Nevermind all the obvious statements that are constantly made about the film. Yeah, it defined the Superhero film genre, yes, it is epic, yeah, Brando got paid handsomely for his brief role and, yes, Reeves is still ideal as the main character. That’s not what makes the film such an exception, even today. SuperMan achieves what no other comic film has (yeah, I’m talking to you Dark Knight, Iron Man and Spider-Man 2). It is as much a movie as it is a faithful adaptation. It never feels like the comic book elements are being forced into the film to please fans. It’s never weighed down by its expectations that it cannot be a movie unto itself. In fact it transcends the genre it created and became an American movie classic. That’s the brilliance of the script. The effects may be as antiquated as the late-night movie, but the script is so steady. It builds and builds into an explosion of superheroics. Each action sequence, each revelation, each joke is carefully placed so that it out-does the previous one.
It also manages to never alienate the soberness of its origin story with the comic book elements that motivate the films 3rd act. A problem that marks plenty of modern comic book movies.
There is a precision to Superman that was never repeated by its sequels or Richard Donner’s later films. All you need to prove that is the synonymous casting of Christopher Reeves. Unlike SuperMan Return’s Brandon Routh, he manages to remain personable and never alien…despite being an alien. In other incarnations of SuperMan (even the comics) you’re left wondering who Kal-El really is. Is he sure-footed Superman? Or is Clark Kent, with his two left feet? Reeves and Donner play him as D) All of the Above. It’s Reeves openness that allows that catch-all and also never makes you question him. Reeves understand that he’s playing SuperMan, and you need to trust him instantly.

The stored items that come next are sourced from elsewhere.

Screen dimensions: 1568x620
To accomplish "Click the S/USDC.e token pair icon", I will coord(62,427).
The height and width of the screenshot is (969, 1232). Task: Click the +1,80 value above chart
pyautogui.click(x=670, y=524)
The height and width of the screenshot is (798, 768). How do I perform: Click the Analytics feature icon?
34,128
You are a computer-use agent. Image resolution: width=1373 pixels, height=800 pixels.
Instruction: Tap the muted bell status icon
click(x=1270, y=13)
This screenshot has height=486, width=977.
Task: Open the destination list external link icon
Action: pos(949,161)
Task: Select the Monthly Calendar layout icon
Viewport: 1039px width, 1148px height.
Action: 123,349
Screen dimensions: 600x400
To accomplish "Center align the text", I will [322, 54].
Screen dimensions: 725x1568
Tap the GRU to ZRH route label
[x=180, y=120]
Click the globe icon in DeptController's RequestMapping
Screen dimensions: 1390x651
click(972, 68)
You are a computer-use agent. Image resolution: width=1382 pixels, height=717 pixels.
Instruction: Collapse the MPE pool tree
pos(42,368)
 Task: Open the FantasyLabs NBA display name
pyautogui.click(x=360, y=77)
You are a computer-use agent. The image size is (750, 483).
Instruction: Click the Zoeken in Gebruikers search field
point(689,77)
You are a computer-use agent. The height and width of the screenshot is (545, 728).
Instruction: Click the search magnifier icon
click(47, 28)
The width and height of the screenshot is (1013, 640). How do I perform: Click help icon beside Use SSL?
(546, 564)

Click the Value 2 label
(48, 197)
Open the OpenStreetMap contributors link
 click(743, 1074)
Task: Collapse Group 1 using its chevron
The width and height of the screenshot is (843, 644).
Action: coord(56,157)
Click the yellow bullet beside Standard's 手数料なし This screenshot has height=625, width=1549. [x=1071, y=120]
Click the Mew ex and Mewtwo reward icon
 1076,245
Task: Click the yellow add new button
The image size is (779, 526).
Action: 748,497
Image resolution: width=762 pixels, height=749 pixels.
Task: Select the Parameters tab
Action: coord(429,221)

Playing, the dismissive, Lois Lane can easily deteriorate into playing a “bitch” and Kidder manages to walk dangerously close without tipping over. Her inevitable love story with SuperMan brims with sexual innuendo. It’s that decision that allows it to push forward where most love stories fail. Kidder plays Lois Lane’s infatuation with SuperMan like a heated high school crush. She’s the girl who punches the boys to let them know she likes them. It’s written all over her face when she interviews him for the Daily Planet; dancing around the concept that…yeah…they want to sleep together (a subtlety that is ruined when they actually get it on in the sequel. Ugh). It’s a maneuver that could only exist in the un-PC 1970s.
Even Gene Hackman's (often underappreciated) Lex Luthor is alot of fun. He’s allowed to be every supervillian stereotype possible: He has no appreciation for life, a superiority complex, is motivated completely by greed, possibly beats women and brags about his diabolical plans. He may not hold a knife to Heath Ledger’s Joker, but Hackman was born with just the right snarky expression to make it all click.
Finally, no one has surpassed the visual effect and freedom of flight in the way Reeves, Donner, and their effects team have here. There is something quite astonishing when Reeves zips through Metropolis to California or when, hand to hand with Kidder, flies her from her apartment to New York and back. Maybe it’s in the way his cape flows, or the fact that Reeves (a pilot) understands aerodynamics. Maybe it’s just my imagination or maybe it’s that damned movie magic again.